Getting a scanner to work in Linux these days is actually fairly straightforward, especially if you are using an HP scanner. xsane is the program to use, but since I have my HP PSC 2355 all-in-one printer setup as a network printer (see the Network Printing with CUPS page), life is just a bit trickier. Basically, to get the scanner to work properly, I have to unhook the external network print server from the USB port, and hook up a USB cable from the printer to the Linux server. With autofs running, hotplug will automatically detect the PSC printer/scanner when plugging it into a USB port for scanning. Life is good!

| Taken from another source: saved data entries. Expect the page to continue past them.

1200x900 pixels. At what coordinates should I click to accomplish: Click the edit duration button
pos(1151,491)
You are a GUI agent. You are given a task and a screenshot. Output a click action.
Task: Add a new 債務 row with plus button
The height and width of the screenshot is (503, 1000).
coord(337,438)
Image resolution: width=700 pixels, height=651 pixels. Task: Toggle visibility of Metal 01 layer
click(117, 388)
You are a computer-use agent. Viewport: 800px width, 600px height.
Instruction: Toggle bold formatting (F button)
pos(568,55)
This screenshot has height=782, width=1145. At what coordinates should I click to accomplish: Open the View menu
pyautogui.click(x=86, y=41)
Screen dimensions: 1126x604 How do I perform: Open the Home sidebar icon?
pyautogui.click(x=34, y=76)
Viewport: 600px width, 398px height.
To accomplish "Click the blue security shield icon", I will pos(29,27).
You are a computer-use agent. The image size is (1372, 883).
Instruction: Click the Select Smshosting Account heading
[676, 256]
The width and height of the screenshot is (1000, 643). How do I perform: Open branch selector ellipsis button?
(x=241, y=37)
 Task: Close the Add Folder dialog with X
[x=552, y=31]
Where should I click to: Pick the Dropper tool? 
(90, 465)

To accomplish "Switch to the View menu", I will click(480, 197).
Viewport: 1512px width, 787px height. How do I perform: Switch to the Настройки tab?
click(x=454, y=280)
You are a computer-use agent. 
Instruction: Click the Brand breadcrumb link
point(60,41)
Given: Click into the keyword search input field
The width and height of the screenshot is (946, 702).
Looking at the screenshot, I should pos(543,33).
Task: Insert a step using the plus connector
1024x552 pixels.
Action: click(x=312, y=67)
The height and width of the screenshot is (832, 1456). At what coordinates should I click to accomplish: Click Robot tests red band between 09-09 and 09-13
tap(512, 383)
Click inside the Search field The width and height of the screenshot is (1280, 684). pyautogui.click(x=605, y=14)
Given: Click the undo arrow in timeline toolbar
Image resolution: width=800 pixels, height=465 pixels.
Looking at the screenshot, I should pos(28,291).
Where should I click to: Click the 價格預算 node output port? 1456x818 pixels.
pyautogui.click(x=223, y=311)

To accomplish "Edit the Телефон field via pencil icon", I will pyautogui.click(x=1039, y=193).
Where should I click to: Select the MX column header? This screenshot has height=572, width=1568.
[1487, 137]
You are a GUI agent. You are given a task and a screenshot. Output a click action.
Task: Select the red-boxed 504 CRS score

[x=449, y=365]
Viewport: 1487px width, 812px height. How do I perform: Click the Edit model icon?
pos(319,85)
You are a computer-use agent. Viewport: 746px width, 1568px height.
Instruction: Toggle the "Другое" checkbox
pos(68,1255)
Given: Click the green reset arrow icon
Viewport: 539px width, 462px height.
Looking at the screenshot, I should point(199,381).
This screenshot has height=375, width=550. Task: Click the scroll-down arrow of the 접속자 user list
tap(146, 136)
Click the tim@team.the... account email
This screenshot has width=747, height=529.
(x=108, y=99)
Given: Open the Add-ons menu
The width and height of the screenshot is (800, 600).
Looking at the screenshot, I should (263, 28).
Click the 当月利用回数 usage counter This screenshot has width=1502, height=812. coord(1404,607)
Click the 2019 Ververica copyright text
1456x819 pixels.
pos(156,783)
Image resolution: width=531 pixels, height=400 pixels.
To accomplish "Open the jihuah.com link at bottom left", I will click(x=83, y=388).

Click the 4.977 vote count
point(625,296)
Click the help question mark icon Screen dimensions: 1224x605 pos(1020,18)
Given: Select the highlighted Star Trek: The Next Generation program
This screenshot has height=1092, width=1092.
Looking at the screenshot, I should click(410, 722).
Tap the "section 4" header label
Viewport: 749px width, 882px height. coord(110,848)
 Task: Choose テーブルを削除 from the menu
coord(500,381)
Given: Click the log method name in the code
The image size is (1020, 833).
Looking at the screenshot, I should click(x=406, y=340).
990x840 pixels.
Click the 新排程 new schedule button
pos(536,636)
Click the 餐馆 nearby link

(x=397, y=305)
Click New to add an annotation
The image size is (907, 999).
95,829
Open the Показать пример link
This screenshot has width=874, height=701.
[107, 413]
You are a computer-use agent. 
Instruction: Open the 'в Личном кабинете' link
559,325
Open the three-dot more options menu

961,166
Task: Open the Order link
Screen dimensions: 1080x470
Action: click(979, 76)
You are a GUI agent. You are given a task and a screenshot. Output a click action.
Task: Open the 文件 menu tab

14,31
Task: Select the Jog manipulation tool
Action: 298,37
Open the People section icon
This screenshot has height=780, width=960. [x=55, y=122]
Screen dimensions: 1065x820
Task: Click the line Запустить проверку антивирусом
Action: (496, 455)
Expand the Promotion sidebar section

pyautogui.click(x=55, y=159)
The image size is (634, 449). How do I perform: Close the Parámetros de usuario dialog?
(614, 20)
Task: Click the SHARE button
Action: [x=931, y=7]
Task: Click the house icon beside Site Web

Rumors have it that you can now scan over a network connection to your printer directly, but I've also heard rumors that the scan quality is much poorer than over a USB connection. Until I see evidence one way or another, I'll live with my current setup, especially since I do not need to scan documents very often.

With the appriopriate HP dependencies installed
(again, see the Network Printing with CUPS page for details), simply launch xsane from a terminal window after the PSC printer/scanner has been connected to the Linux server with a USB cable to scan documents:
~> xsane &
Once finished, I simply unplug the USB cable and plug the print server back into the printer, and turn the printer off and on to allow it to be re-configured by the print server (the print server will get confused, otherwise, since it was just hooked up directly to the computer via a USB connection). Then, I re-enable the printer via CUPS:
~> sudo cupsenable [printer]
With the printer re-enabled, I can then verify that it is ready for printing:
~> lpq -P[printer]
You should see:
[printer] is ready
no entries
~>
With scanning finished, the printer is now ready for network printing once again.